→ HOW TO COMPLETE THIS TASK
Please copy each line below that contains the string "agent".
DATASET RECORDS START
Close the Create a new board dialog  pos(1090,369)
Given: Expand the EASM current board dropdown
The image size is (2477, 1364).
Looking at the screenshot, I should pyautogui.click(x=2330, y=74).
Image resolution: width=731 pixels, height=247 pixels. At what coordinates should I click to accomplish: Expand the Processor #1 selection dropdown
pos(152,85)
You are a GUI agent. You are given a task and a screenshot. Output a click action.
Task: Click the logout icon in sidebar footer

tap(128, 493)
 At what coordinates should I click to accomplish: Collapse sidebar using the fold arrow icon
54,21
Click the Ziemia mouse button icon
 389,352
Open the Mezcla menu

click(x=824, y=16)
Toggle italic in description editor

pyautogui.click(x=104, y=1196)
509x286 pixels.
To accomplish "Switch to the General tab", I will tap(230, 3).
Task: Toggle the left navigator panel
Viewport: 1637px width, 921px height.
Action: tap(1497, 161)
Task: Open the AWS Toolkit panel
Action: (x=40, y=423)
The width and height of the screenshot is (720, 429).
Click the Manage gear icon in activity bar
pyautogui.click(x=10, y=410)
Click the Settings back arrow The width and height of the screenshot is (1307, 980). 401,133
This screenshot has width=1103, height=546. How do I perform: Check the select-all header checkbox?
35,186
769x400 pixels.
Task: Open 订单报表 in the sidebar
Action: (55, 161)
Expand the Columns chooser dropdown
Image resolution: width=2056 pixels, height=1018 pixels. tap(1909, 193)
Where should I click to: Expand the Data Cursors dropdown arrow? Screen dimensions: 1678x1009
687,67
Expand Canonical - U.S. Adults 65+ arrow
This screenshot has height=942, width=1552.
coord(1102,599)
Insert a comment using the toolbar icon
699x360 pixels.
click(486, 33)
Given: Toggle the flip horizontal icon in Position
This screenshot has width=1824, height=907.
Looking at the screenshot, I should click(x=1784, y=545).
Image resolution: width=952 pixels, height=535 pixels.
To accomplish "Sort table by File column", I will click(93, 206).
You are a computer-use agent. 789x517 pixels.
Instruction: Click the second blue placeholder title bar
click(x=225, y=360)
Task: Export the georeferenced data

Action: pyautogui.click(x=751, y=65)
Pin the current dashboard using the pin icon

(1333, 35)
DATASET RECORDS END
→ TASK OUTPUT
You are a GUI agent. You are given a task and a screenshot. Output a click action.
You are a computer-use agent. 789x517 pixels.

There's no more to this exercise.